# The problem
Reproduce all the data exactly, without pictures.

# Provided data
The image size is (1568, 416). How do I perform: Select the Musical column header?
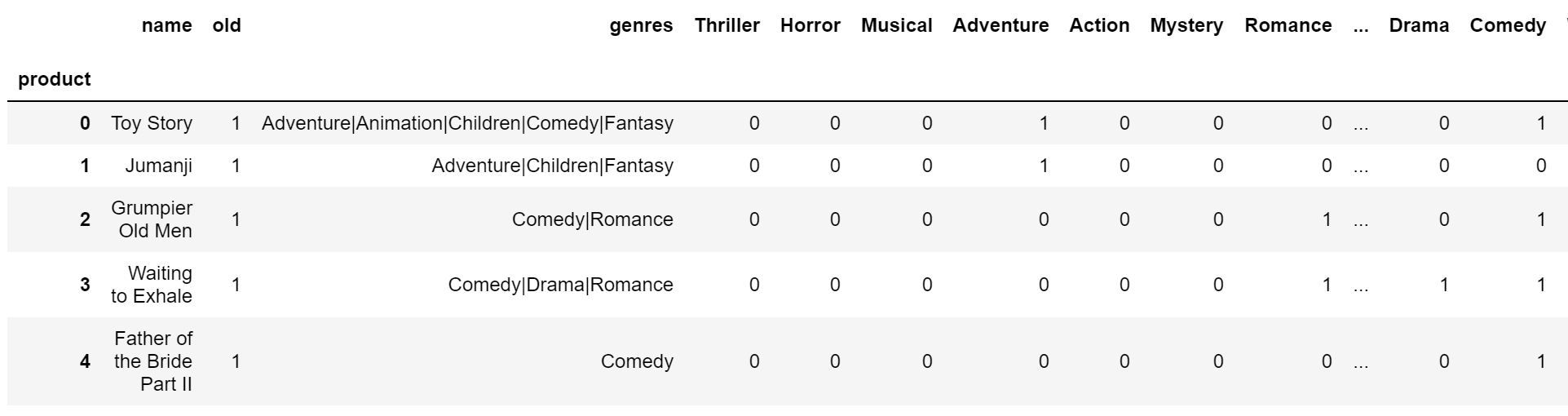[x=896, y=25]
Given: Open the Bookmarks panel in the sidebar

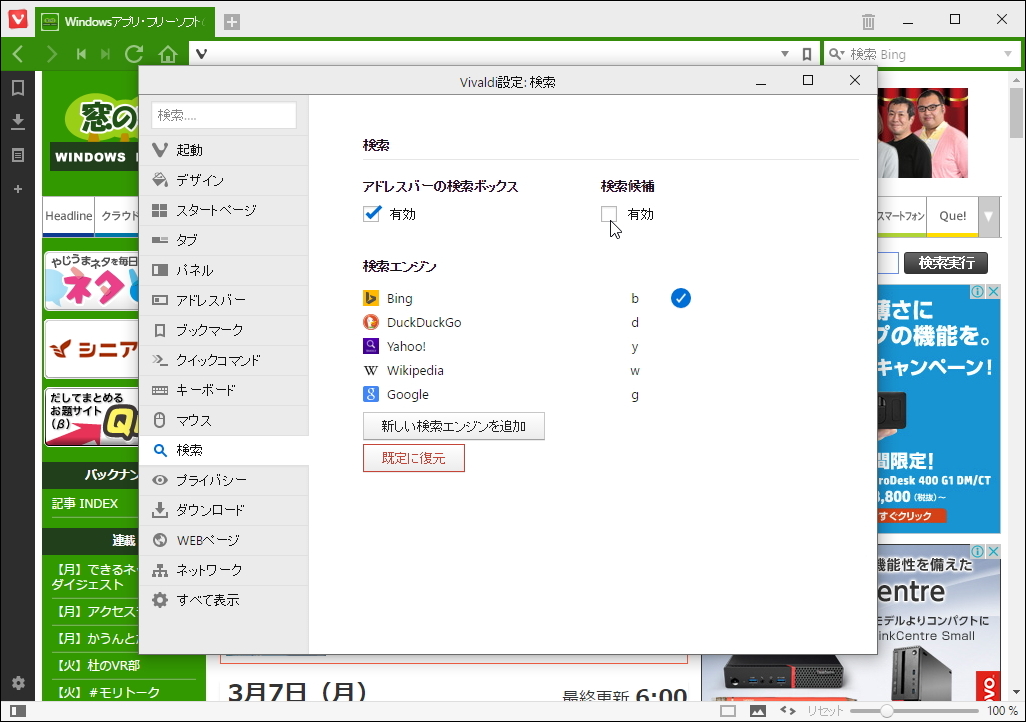Looking at the screenshot, I should pyautogui.click(x=16, y=87).
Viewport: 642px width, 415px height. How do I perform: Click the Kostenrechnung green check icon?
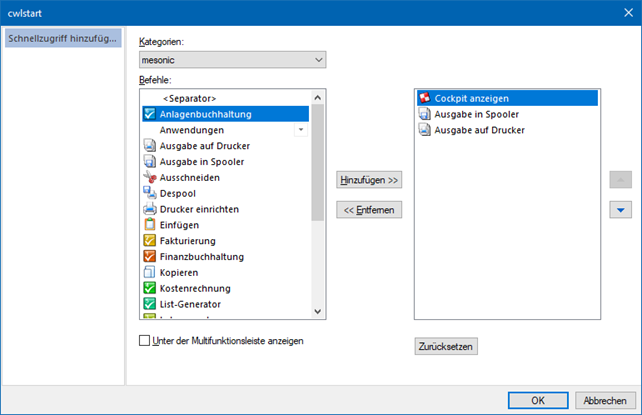tap(150, 288)
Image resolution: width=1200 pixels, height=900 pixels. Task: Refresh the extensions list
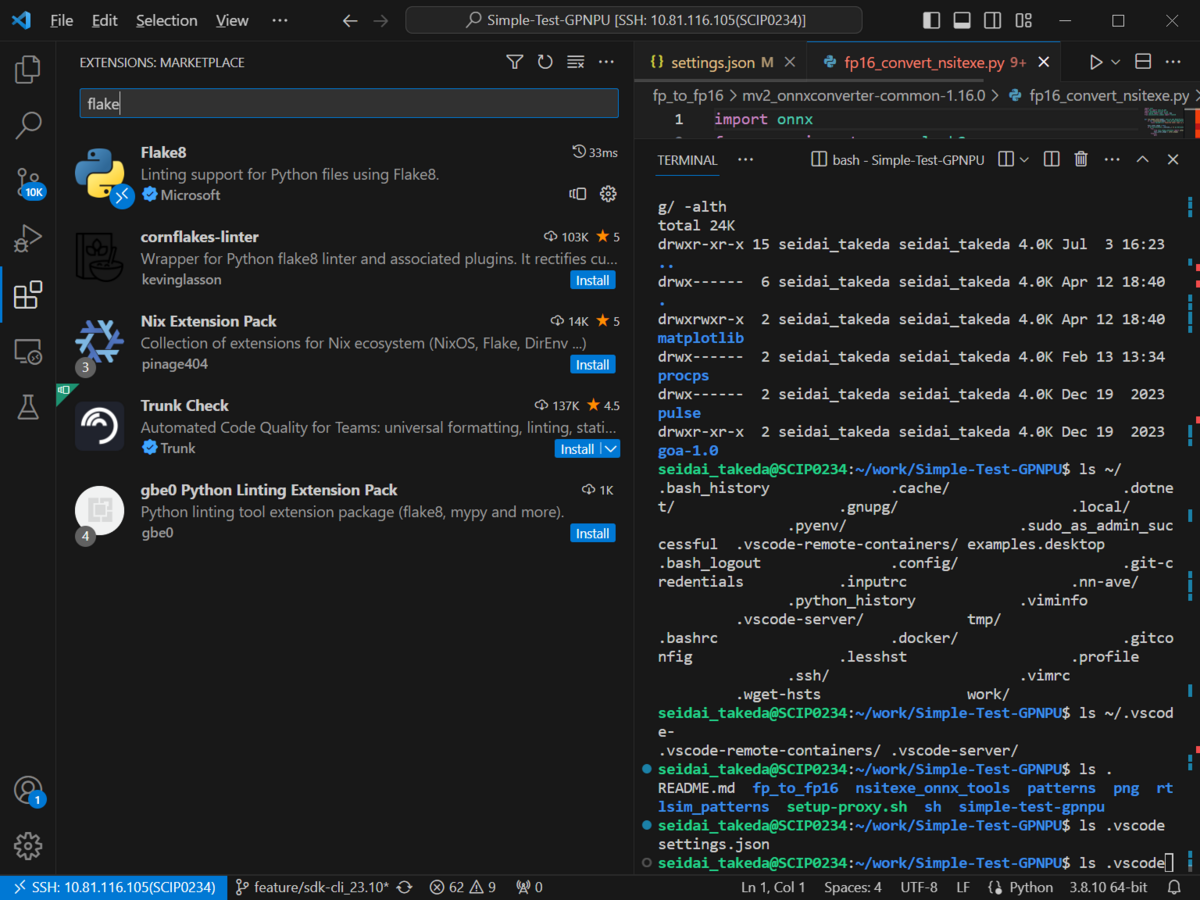(x=545, y=62)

# Task solution
The image size is (1568, 416). How do I perform: Select the Musical column header?
[x=896, y=25]
Given: Open the Bookmarks panel in the sidebar

Looking at the screenshot, I should pyautogui.click(x=16, y=87).
Viewport: 642px width, 415px height. How do I perform: Click the Kostenrechnung green check icon?
tap(150, 288)
Image resolution: width=1200 pixels, height=900 pixels. Task: Refresh the extensions list
(x=545, y=62)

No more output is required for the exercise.